(Beginning of Provided information)

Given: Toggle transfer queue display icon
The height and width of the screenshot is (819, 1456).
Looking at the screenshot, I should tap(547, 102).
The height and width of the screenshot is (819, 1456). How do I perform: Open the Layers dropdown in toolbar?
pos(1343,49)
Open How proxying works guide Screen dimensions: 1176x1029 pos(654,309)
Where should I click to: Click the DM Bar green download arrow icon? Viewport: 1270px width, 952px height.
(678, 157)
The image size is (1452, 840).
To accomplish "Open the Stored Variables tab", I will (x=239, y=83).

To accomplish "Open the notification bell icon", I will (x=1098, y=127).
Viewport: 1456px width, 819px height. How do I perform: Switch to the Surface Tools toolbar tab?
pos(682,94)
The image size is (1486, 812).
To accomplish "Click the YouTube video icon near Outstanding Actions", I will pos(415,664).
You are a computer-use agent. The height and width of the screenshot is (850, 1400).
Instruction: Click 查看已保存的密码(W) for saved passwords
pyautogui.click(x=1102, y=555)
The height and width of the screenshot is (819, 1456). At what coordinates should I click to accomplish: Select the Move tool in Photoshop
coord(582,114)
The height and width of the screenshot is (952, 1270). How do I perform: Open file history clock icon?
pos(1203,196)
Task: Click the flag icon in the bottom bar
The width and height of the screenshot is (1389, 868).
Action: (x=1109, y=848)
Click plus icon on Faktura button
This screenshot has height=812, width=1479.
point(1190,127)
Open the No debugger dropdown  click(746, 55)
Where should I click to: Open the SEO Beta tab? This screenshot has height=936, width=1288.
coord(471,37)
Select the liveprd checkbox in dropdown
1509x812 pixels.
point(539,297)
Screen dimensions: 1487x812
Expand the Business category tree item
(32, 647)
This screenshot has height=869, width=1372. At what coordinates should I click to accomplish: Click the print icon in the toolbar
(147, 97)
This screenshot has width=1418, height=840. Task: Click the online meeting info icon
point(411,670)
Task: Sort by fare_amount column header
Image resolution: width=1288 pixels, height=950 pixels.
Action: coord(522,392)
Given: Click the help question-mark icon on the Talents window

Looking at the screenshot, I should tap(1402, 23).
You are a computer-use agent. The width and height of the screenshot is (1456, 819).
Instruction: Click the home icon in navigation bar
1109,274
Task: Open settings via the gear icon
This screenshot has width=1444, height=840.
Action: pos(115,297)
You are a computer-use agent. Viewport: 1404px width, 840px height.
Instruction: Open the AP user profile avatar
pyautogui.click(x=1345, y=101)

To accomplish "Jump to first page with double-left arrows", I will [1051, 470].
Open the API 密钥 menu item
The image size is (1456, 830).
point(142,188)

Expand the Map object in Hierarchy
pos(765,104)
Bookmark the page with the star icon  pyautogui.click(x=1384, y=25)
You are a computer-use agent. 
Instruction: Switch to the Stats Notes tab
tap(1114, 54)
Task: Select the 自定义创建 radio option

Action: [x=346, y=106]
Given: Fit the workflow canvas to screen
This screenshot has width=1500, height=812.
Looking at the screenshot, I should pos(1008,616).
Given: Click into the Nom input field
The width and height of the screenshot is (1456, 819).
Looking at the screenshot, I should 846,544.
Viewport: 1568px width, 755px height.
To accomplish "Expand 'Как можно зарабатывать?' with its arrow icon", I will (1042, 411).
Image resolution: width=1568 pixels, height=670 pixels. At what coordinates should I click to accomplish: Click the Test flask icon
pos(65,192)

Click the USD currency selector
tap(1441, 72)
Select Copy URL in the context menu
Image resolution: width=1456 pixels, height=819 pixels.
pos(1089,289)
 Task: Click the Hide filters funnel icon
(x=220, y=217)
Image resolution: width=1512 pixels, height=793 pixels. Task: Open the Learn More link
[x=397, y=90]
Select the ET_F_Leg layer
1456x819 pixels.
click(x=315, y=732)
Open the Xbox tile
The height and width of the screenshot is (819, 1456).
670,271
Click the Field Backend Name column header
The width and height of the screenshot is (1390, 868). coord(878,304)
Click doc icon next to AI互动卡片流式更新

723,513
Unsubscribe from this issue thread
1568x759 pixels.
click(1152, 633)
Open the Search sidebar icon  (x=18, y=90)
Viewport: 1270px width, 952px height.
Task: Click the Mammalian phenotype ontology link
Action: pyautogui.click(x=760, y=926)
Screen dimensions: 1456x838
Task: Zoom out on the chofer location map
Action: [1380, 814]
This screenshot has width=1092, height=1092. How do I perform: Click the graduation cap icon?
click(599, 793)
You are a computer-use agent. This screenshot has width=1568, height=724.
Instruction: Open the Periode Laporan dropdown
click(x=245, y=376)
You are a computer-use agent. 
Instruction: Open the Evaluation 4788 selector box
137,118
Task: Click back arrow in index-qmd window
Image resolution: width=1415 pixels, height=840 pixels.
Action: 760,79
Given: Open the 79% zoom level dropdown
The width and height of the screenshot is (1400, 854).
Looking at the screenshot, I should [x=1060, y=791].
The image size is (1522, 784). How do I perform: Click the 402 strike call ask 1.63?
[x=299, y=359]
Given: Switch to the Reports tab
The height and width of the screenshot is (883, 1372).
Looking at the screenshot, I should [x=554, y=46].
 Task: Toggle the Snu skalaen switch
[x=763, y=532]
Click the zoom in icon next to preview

(End of Provided information)

* **What you will do**
Scan the records above for the string "with", then copy each line where it turns up.

* **Task solution**
To accomplish "Jump to first page with double-left arrows", I will [1051, 470].
Bookmark the page with the star icon  pyautogui.click(x=1384, y=25)
To accomplish "Expand 'Как можно зарабатывать?' with its arrow icon", I will (1042, 411).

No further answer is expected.